# us university



## iroka (Nov 16, 2010)

hello
i want to ask about us university and international student
i know that there are universities in usa that meet all the need of the student but i want to ask what is the minimum of money that the student have to get by work and loan:exigence of university of course??
thanks


----------



## Fatbrit (May 8, 2008)

iroka said:


> hello
> i want to ask about us university and international student
> i know that there are universities in usa that meet all the need of the student but i want to ask what is the minimum of money that the student have to get by work and loan:exigence of university of course??
> thanks


Find the website of the university you are considering. Search on that site for "International Students Office" and the information about how much it will be cost will be in there somewhere.

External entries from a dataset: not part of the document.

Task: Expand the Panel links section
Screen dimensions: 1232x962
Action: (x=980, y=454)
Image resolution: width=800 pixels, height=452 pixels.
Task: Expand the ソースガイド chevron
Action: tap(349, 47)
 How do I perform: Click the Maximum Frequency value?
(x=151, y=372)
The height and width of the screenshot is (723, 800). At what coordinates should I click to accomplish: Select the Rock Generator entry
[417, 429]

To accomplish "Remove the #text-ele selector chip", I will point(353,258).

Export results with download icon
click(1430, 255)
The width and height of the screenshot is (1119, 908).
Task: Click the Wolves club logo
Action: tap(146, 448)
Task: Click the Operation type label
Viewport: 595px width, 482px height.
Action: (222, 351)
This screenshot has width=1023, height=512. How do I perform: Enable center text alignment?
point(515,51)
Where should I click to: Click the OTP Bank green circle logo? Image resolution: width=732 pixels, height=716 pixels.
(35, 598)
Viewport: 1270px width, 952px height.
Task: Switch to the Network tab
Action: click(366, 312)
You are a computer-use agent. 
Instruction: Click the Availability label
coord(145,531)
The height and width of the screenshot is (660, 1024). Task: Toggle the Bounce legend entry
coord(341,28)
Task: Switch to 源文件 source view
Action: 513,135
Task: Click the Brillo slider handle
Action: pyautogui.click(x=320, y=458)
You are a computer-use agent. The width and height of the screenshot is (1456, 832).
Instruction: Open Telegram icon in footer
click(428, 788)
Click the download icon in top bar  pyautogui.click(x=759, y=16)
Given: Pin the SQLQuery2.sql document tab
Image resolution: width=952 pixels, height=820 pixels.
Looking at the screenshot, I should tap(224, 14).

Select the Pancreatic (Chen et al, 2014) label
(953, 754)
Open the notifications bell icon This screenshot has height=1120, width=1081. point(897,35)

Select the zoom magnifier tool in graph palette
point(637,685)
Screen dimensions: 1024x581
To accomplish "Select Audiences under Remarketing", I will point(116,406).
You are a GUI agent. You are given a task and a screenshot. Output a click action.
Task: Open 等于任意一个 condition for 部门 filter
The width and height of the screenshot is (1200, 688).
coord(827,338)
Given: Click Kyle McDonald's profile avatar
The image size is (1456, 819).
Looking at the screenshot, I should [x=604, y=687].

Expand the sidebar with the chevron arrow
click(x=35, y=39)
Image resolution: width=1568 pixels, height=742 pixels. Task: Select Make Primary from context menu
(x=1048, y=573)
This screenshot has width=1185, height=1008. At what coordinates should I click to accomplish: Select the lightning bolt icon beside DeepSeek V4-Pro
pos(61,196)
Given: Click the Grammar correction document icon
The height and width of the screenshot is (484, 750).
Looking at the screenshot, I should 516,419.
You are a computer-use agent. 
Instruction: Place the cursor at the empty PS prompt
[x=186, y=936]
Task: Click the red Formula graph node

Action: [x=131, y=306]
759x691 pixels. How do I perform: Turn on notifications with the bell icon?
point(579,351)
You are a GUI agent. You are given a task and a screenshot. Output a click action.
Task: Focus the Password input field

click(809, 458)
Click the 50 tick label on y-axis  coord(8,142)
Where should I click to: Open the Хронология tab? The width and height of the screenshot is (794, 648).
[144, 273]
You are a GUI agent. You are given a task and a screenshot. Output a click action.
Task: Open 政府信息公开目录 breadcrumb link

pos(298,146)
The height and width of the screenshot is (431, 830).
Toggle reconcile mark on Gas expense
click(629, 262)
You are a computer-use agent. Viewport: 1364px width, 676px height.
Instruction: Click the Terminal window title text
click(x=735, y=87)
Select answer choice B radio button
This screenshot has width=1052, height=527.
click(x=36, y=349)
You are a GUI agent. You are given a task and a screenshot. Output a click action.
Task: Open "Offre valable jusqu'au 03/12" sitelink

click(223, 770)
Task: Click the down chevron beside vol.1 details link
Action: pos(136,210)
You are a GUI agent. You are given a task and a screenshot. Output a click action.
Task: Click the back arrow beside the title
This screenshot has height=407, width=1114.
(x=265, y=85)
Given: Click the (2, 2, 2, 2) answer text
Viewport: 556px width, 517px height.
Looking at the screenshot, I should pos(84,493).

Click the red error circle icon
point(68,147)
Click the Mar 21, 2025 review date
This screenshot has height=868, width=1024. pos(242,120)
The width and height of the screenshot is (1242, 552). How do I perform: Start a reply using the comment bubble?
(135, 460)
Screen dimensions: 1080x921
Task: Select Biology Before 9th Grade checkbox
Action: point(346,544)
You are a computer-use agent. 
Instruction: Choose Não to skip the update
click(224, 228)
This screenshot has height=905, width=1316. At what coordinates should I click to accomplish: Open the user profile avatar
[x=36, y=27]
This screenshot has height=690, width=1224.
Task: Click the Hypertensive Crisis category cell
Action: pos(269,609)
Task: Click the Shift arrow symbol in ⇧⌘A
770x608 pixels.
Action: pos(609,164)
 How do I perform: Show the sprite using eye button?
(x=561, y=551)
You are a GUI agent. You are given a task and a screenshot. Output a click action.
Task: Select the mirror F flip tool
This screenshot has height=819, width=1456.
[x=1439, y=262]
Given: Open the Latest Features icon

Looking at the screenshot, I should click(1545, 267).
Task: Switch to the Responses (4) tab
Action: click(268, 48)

For example, it's $36k/yr for my local uni if you're a foreign student.
http://global.asu.edu/files/International _financial_guarantee_Spring2011-12.pdf


----------



## iroka (Nov 16, 2010)

Fatbrit said:


> Find the website of the university you are considering. Search on that site for "International Students Office" and the information about how much it will be cost will be in there somewhere.
> 
> For example, it's $36k/yr for my local uni if you're a foreign student.
> http://global.asu.edu/files/International _financial_guarantee_Spring2011-12.pdf


in all university which meet all the financial need of the admitted ,the student have to work and get loan or not??


----------



## Bevdeforges (Nov 16, 2007)

iroka said:


> in all university which meet all the financial need of the admitted ,the student have to work and get loan or not??


I'm not sure there are universities these days that meet the financial need of the admitted, if I understand correctly what you mean. Financial aid can be difficult to secure for a foreign student, and normally consists of a combination of grants, loans and part-time work. As a foreign student living in the US on a visa, your ability to work is severely limited, so you need to have the money up front (i.e. before you make your visa application).
Cheers,
Bev


----------